Mit dieser unter Anwendung des Zweifelssatzes zu Gunsten des Beschuldigten getroffenen Annahme ist nicht die zwingend zu treffende positive Feststellung zumindest erheblich verminderter Schuldfähigkeit verbunden (vgl. BGH, Beschlüsse vom 18. Mai 2021 - 6 StR 191/21; vom 22. Mai 2020 - 4 StR 140/19). Entgegen der Ansicht des Generalbundesanwalts lässt sich auch dem Gesamtzusammenhang der Urteilsgründe kein sicherer Anhalt dafür entnehmen, dass das Tatgericht vom unzweifelhaften Vorliegen der Voraussetzungen für §§ 20, 21 StGB ausgegangen ist.
3. Die Sache bedarf daher neuer Verhandlung und Entscheidung. Die rechtsfehlerfrei getroffenen Feststellungen zu den äußeren Abläufen der Taten haben mit Ausnahme derjenigen zu Fall II.3 jedoch Bestand (§ 353 Abs. 2 StPO). Das neue Tatgericht kann ergänzende Feststellungen treffen, die mit den bisherigen nicht in Widerspruch stehen.

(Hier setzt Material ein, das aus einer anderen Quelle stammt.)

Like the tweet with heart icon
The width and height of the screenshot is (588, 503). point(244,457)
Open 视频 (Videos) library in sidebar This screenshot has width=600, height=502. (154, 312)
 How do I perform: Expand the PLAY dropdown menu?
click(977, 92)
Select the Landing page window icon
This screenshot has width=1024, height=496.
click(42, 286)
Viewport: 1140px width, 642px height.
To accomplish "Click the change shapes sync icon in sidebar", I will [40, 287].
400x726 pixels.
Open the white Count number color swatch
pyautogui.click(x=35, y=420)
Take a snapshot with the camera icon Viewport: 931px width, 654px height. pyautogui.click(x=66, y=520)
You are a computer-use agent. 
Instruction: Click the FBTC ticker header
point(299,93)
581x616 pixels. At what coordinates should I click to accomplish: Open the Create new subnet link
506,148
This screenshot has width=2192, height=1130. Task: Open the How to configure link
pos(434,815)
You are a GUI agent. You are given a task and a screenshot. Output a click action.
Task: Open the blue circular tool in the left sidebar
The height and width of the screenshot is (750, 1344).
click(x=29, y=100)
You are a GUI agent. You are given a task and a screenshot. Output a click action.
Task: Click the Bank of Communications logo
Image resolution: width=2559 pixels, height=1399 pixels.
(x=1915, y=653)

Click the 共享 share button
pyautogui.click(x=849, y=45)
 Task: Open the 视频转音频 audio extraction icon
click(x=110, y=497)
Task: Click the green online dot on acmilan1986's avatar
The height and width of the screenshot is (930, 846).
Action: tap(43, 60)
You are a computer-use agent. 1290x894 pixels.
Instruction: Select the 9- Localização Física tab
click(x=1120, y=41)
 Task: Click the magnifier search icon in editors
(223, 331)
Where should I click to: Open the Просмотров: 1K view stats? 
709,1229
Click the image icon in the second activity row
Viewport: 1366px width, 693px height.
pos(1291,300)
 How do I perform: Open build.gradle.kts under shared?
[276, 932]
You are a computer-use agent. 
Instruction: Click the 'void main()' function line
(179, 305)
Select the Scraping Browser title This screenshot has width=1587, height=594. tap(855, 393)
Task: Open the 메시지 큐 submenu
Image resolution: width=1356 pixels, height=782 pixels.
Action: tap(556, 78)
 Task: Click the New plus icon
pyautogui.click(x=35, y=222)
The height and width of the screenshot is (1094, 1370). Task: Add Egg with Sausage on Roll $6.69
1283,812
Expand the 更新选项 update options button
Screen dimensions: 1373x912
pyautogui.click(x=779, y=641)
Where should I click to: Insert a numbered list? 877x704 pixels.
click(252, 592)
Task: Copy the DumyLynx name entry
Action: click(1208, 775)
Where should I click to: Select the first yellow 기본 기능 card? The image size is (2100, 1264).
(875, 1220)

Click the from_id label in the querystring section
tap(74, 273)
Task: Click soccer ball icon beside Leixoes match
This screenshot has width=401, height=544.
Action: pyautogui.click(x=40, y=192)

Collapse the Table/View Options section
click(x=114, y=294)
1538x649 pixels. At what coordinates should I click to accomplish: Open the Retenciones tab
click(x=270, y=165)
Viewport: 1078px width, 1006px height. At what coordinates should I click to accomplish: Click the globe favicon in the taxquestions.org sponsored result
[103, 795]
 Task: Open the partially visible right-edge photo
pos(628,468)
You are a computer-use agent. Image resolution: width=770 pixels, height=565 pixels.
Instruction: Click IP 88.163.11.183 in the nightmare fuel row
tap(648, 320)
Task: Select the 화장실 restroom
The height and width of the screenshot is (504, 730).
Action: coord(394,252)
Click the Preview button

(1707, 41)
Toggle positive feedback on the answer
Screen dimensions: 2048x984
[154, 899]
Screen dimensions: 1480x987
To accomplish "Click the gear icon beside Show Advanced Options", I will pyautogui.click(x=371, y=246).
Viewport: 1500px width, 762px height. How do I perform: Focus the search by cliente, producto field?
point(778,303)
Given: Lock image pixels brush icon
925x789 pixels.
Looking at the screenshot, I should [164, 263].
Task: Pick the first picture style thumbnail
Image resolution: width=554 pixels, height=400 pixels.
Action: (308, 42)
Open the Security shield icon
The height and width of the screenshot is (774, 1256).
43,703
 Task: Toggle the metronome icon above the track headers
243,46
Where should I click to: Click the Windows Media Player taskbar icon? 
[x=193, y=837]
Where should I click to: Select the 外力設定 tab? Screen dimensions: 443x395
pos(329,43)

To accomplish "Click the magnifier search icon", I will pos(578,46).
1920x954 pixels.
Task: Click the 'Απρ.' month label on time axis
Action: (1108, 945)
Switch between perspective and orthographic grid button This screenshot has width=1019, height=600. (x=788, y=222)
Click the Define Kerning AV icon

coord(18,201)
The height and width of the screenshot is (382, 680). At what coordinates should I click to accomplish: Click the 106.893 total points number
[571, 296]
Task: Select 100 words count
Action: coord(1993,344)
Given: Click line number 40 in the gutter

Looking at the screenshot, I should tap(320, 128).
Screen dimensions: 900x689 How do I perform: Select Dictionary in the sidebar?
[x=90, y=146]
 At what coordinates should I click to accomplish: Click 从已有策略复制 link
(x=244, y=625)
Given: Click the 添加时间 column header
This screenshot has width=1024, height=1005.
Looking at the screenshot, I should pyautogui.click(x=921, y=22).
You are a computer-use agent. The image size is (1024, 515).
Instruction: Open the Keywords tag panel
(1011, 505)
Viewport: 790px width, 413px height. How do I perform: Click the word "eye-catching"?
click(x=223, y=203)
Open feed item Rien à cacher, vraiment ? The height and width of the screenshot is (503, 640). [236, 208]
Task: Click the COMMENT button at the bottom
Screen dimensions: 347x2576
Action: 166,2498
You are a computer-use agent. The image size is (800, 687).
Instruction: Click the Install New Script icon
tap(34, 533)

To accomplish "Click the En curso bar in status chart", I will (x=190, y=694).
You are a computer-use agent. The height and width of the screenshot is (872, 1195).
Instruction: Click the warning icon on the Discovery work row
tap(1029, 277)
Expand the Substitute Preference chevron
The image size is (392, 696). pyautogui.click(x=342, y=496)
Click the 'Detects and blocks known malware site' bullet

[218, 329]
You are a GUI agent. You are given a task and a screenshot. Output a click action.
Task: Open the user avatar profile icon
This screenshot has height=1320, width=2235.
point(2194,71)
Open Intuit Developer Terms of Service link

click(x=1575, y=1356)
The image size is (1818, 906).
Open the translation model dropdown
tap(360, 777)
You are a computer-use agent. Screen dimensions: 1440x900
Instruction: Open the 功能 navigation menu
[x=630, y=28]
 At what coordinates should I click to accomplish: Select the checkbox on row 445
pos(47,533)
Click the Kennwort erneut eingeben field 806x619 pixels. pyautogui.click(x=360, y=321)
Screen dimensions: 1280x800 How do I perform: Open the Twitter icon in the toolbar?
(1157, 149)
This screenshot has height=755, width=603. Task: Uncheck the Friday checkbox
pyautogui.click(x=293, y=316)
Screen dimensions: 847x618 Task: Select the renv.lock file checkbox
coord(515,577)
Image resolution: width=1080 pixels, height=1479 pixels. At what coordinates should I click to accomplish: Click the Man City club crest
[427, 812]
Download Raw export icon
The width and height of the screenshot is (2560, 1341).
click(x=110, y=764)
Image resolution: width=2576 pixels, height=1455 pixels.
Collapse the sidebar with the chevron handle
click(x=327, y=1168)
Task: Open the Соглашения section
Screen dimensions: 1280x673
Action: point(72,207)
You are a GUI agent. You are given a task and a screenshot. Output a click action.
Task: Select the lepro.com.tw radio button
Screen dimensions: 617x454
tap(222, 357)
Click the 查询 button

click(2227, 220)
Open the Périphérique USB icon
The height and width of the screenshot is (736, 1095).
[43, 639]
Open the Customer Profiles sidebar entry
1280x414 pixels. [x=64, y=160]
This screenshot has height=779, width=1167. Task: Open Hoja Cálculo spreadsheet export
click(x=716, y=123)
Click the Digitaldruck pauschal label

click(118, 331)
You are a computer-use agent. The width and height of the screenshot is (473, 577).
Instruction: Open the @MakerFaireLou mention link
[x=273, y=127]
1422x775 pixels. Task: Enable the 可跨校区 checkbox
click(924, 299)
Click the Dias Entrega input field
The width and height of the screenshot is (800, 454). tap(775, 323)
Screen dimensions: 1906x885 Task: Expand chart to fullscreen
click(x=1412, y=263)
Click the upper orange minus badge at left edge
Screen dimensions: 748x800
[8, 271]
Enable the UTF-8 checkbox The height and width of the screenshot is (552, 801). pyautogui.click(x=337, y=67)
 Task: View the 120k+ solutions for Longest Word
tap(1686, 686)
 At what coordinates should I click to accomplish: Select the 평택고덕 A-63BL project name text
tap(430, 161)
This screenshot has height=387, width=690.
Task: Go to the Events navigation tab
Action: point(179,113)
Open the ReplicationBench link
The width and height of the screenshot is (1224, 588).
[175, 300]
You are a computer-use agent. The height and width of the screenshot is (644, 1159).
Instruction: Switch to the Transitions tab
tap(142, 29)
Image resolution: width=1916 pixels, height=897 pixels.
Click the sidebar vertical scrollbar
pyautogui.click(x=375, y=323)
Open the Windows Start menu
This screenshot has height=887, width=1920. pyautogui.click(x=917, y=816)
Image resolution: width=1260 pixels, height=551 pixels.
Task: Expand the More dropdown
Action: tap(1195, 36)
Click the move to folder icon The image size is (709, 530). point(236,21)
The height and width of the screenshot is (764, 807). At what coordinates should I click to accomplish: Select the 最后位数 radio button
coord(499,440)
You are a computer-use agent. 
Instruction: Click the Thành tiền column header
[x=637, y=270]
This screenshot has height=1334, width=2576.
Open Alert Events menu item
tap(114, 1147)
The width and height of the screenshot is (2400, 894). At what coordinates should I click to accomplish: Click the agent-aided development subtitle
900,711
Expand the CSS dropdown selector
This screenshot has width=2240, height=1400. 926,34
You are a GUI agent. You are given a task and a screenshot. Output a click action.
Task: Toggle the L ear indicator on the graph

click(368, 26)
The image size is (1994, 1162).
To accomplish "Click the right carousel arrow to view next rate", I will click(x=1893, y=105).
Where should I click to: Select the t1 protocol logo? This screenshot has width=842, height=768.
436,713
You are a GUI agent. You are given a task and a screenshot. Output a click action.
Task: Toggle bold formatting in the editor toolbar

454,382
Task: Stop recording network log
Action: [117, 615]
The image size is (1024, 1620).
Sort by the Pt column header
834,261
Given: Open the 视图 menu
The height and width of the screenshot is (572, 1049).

Für die neue Hauptverhandlung weist der Senat darauf hin, dass die für die Maßregelanordnung erforderliche Gefährlichkeitsprognose auf der Grundlage einer umfassenden Würdigung der Persönlichkeit des Täters, seines Vorlebens und der von ihm begangenen Anlasstaten zu entwickeln ist. Als prognoseungünstig herangezogene tatsächliche Umstände aus dem Vorleben des Täters - wie hier ein körperlicher Übergriff auf einen Bundeswehrsoldaten im Oktober 2010 - müssen dabei rechtsfehlerfrei festgestellt und belegt sein (vgl. BGH, Beschlüsse vom 30. September 2021 - 5 StR 322/21, StV 2022, 297; vom 19. Mai 2021 - 6 StR 199/21; vom 18. August 2020 - 5 StR 318/20, StV 2021, 219; vom 28. Januar 2020 - 4 StR 632/19, StV 2021, 255 f.).